Hydropower underground engineering encounters significant safety management challenges owing to overlapping construction activities, diverse process stages, and dynamic resource flows. This involves multidisciplinary safety tasks, such as safety hazard identification and rectification, emergency response, and regulatory compliance checks, which require specialized domain knowledge. In this context, safety management knowledge is intricate, such as expert experience, patterns and characteristics, and management codes, and is dispersed across multimodal data formats, including text, tables, and images. Efficient extraction of these multimodal data sources can significantly enhance data utility and support intelligent safety management. However, owing to the diverse nature of data formats, the complexity of the knowledge system, and the various management scenarios, current research struggles with limited knowledge sources, acquisition difficulties, and poor generalization.
This study proposes a method of constructing a multimodal knowledge graph (KG) for safety management in hydropower underground engineering. (1) A large-scale, high-quality, multisource heterogeneous dataset is built from safety hazard identification and rectification records, regulations, and images. (2) Knowledge modeling employs top-down and bottom-up approaches to define entities, relationships, attributes, and events pertinent to safety management in hydropower underground engineering. (3) The entity and relationship information from text data is obtained using a knowledge extraction method that uses a large language model (LLM) tuned with domain knowledge, enriched by specific examples for each entity type to handle small sample sizes. This approach uses demonstrations to provide the model with prior knowledge. (4) Instance segmentation is used to annotate safety hazard images. The entities identified in the images are then converted into vectors.
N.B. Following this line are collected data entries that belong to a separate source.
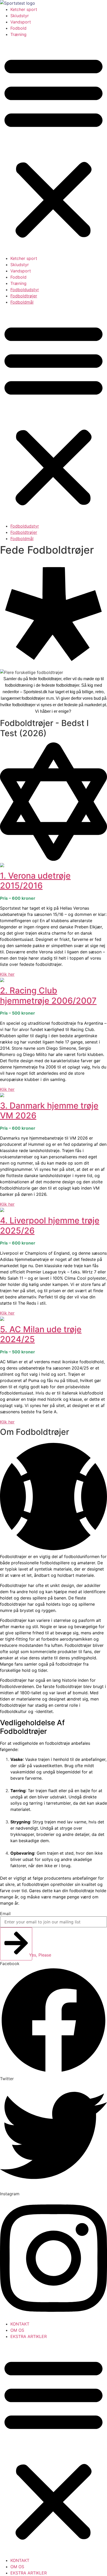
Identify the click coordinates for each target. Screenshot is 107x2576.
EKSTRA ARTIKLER (28, 2336)
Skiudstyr (19, 15)
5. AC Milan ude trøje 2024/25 (41, 1334)
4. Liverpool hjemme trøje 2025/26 (49, 1225)
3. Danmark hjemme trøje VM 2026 (49, 1111)
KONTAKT (19, 2324)
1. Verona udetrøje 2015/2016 (35, 881)
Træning (18, 34)
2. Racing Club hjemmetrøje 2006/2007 (48, 995)
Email (5, 1913)
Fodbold (18, 28)
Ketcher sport (23, 9)
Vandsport (20, 21)
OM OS (17, 2330)
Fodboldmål (22, 302)
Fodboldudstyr (24, 289)
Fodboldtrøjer (23, 295)
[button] (53, 146)
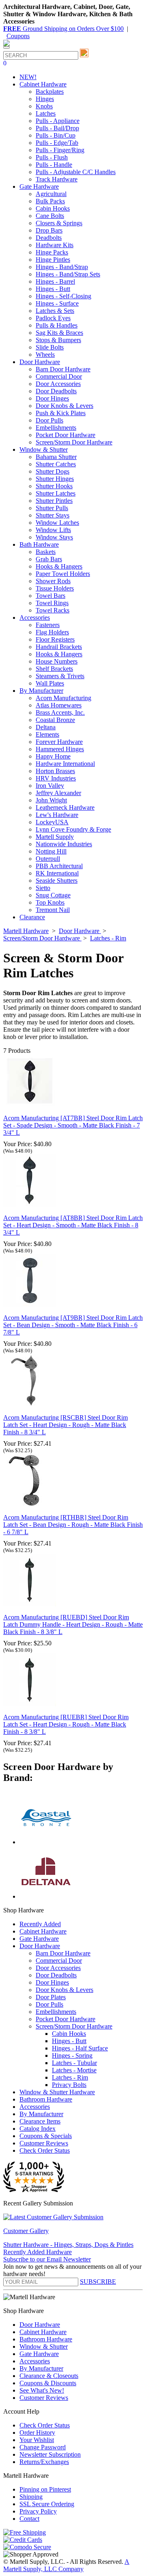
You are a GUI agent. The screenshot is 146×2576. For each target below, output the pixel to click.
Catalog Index (37, 2128)
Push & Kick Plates (61, 413)
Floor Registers (55, 639)
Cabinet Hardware (43, 1931)
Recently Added (40, 1924)
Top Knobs (50, 902)
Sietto (43, 887)
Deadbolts (49, 237)
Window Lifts (53, 529)
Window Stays (54, 537)
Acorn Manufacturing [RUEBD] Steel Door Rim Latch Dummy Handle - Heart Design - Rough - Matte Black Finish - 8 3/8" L (73, 1624)
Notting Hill (51, 851)
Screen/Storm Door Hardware (74, 442)
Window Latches (57, 522)
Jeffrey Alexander (58, 792)
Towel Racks (52, 610)
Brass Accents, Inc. (60, 712)
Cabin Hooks (53, 208)
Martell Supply (55, 836)
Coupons (18, 35)
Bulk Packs (50, 201)
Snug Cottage (53, 895)
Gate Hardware (39, 1938)
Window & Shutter (43, 2346)
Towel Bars (50, 595)
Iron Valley (50, 785)
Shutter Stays (52, 515)
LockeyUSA (52, 822)
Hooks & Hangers (59, 566)
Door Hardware (39, 1945)
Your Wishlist (36, 2439)
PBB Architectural (59, 865)
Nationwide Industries (64, 844)
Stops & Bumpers (58, 339)
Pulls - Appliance (57, 120)
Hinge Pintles (53, 259)
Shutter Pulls (52, 507)
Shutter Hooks (54, 486)
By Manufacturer (41, 2113)
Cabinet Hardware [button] (43, 84)
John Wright (51, 800)
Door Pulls (49, 420)
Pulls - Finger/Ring (60, 150)
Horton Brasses (55, 770)
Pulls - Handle (54, 164)
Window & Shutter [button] (43, 449)
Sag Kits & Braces (59, 332)
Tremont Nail (53, 909)
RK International (57, 873)
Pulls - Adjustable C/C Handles (76, 171)
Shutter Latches (55, 493)
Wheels (45, 354)
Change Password (42, 2447)
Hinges (45, 98)
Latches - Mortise (74, 2070)
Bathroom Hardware (45, 2099)
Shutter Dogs (52, 471)
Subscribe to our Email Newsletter (47, 2259)
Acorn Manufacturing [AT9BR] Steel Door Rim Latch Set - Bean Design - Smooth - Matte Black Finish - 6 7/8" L (73, 1325)
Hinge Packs (52, 252)
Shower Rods (53, 581)
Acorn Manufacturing (63, 697)
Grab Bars (49, 559)
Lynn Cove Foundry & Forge (73, 829)
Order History (37, 2432)
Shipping (31, 2496)
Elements (47, 734)
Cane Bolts (50, 215)
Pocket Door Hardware (65, 434)
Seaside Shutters (56, 880)
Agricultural (51, 193)
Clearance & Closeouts (48, 2375)
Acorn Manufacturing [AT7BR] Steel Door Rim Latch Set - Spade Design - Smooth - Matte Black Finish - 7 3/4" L (73, 1125)
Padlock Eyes (53, 318)
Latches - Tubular (74, 2062)
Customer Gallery (26, 2230)
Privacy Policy (38, 2511)
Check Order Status (44, 2150)
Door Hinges (52, 398)
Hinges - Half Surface (80, 2048)
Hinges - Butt (53, 288)
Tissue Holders (55, 588)
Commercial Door (59, 376)
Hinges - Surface (57, 303)
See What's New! (41, 2390)
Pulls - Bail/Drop (57, 128)
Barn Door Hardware (63, 369)
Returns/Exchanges (44, 2461)
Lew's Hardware (57, 814)
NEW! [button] (27, 76)
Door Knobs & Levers (64, 405)
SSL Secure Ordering (46, 2504)
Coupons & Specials (45, 2135)
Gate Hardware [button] (39, 186)
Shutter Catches (56, 464)
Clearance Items (39, 2121)
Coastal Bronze (55, 719)
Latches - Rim (70, 2077)
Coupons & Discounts (47, 2383)
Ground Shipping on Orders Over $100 (63, 28)
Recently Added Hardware (37, 2251)
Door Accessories (58, 383)
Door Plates (51, 1997)
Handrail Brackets (59, 646)
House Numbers (56, 661)
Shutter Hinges (55, 478)
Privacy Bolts (69, 2084)
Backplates (50, 91)
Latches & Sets (55, 310)
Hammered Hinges (60, 749)
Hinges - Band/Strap (62, 266)
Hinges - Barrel (55, 281)
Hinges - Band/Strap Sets (68, 274)
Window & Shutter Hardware (57, 2092)
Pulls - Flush (52, 157)
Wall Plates (50, 683)
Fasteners (48, 624)
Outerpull (48, 858)
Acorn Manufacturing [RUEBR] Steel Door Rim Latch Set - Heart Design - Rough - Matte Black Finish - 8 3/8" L (66, 1724)
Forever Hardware (59, 741)
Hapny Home (53, 756)
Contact (29, 2518)
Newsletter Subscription (50, 2454)
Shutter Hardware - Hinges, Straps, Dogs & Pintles (68, 2244)
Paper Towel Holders (63, 573)
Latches (46, 113)
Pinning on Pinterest (45, 2489)
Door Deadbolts (56, 391)
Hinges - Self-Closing (63, 296)
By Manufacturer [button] (41, 690)
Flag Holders (52, 632)
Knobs (44, 106)
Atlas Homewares (59, 705)
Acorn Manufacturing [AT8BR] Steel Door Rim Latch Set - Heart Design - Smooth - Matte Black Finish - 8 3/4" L (73, 1225)
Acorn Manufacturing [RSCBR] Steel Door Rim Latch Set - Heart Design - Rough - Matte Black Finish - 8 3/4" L (65, 1425)
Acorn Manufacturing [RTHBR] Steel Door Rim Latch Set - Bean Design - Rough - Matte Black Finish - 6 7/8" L (73, 1524)
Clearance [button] (32, 917)
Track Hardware (56, 179)
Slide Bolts (50, 347)
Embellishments (56, 427)
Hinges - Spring (72, 2055)
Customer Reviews (43, 2143)
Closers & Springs (59, 223)
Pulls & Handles (56, 325)
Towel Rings (52, 602)
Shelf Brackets (54, 668)
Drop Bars (49, 230)
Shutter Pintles (54, 500)
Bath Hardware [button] (39, 544)
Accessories (34, 2106)
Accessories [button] (34, 617)
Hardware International (65, 763)
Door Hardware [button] (39, 361)
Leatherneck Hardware (65, 807)
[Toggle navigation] (6, 47)
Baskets (46, 551)
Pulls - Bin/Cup (55, 135)
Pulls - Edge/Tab (57, 142)
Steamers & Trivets (60, 676)
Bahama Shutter (56, 456)
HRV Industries (56, 778)
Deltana (46, 727)
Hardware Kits (54, 244)
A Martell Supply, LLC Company (66, 2565)
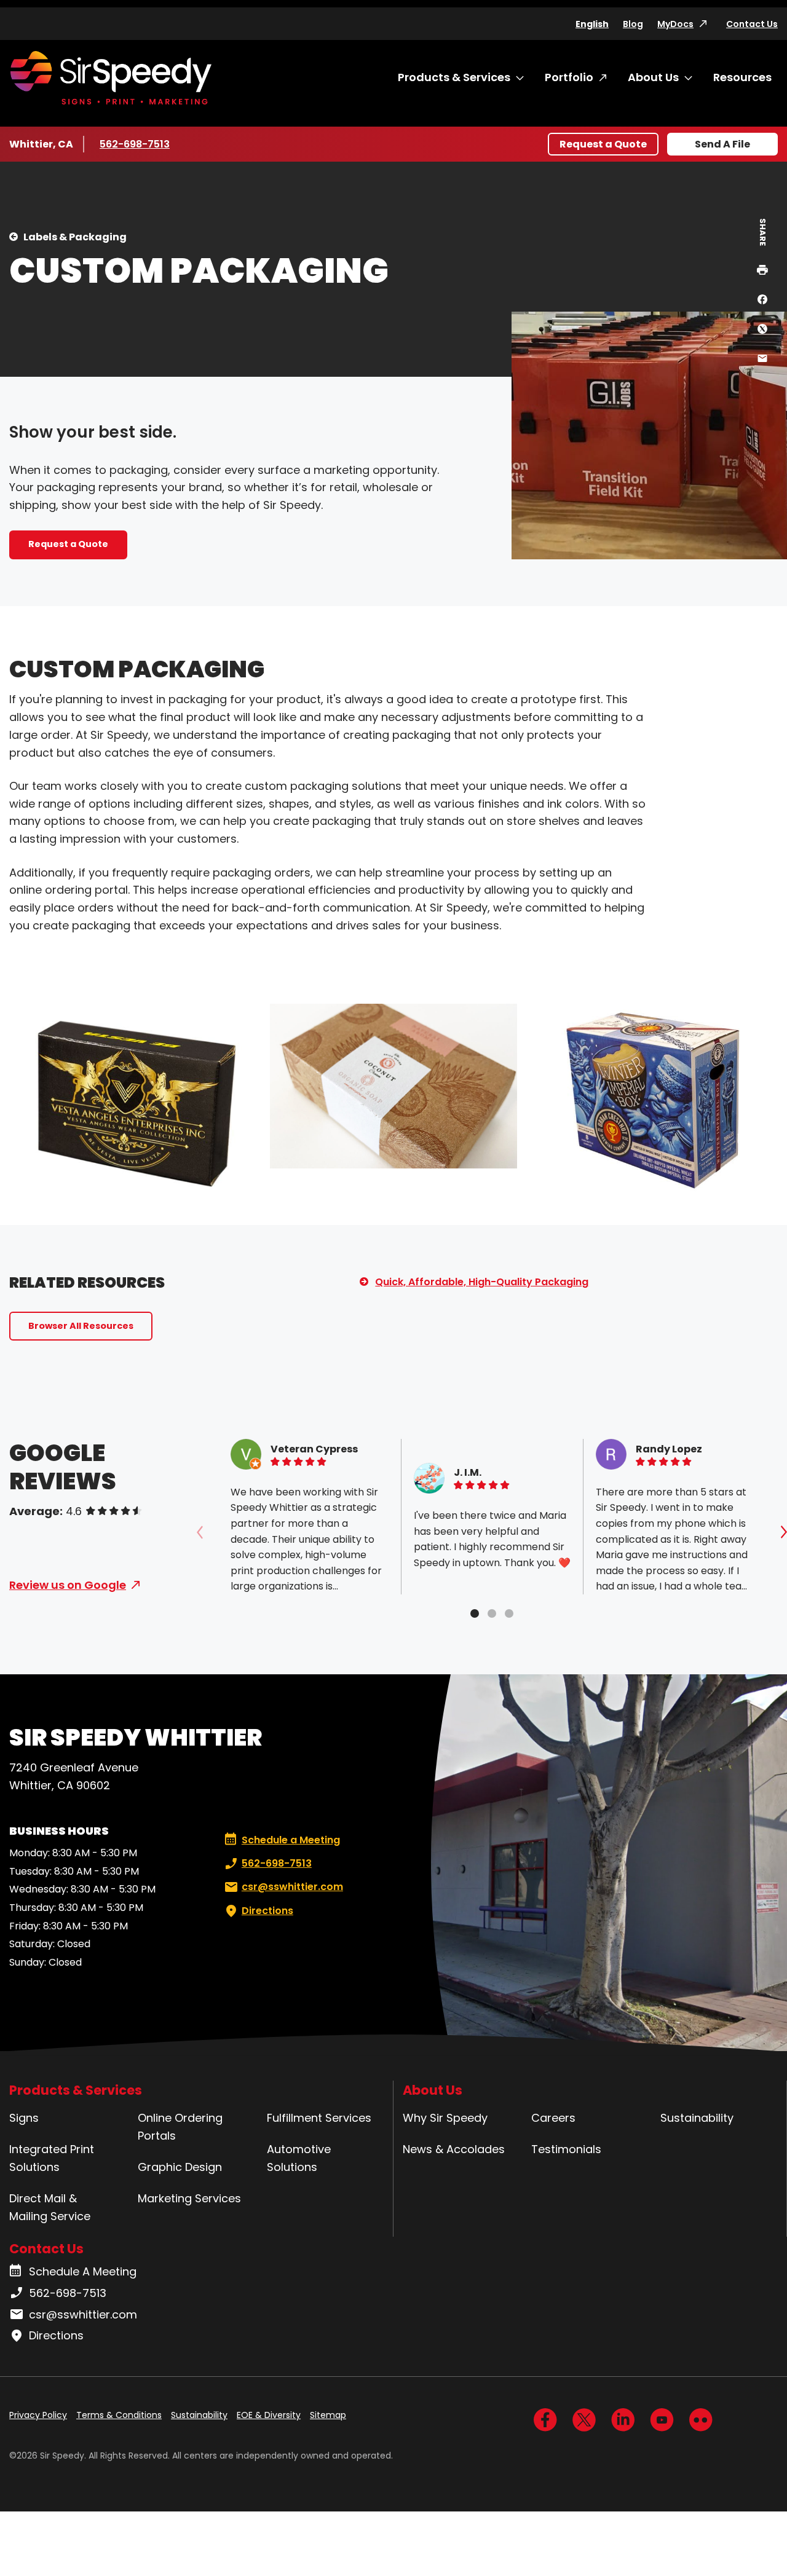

Image and text data are linked based on semantic similarity. Image data are integrated into the textual KG, enabling the transformation from multimodal data to multimodal knowledge. (5) The multimodal KG is stored in Neo4j, an open-source graph database management system. (6) A scenario-specific knowledge acquisition method addresses the specific needs of safety management scenarios, integrating KG with LLMs to enable retrieval-augmented generation and interpretable knowledge reasoning.
(1) This paper collected more than 120 000 safety hazard records, 30 regulatory documents, and 300 000 images of safety hazards. Leveraging these comprehensive data, this paper constructed a large-scale, high-quality, multisource heterogeneous dataset specifically designed for managing safety in hydropower underground engineering projects. (2) Taking a hydropower underground engineering project as an example, the constructed multimodal KG was applied to intelligent recommendations for safety hazard rectification and compliance checks. (3) The workflow for generating intelligent recommendations for safety hazard rectification measures involved the following steps. After users input safety hazard information, the scene-KG was extracted from the multimodal KG and fed into an LLM to generate appropriate rectification measures. (4) Based on the scene-KG, an inference retrieval method extended neighboring nodes and constructed inference-KG for compliance checks. By integrating inference-KG with an LLM, the system retrieved relevant content from regulatory documents based on user input.
The proposed method effectively extracts and applies domain knowledge from multimodal data in the context of safety management in hydropower underground engineering. It also successfully applies domain knowledge for safety management. The results serve as a reference for transitioning infrastructure construction safety management from a data-driven approach to a knowledge-driven approach.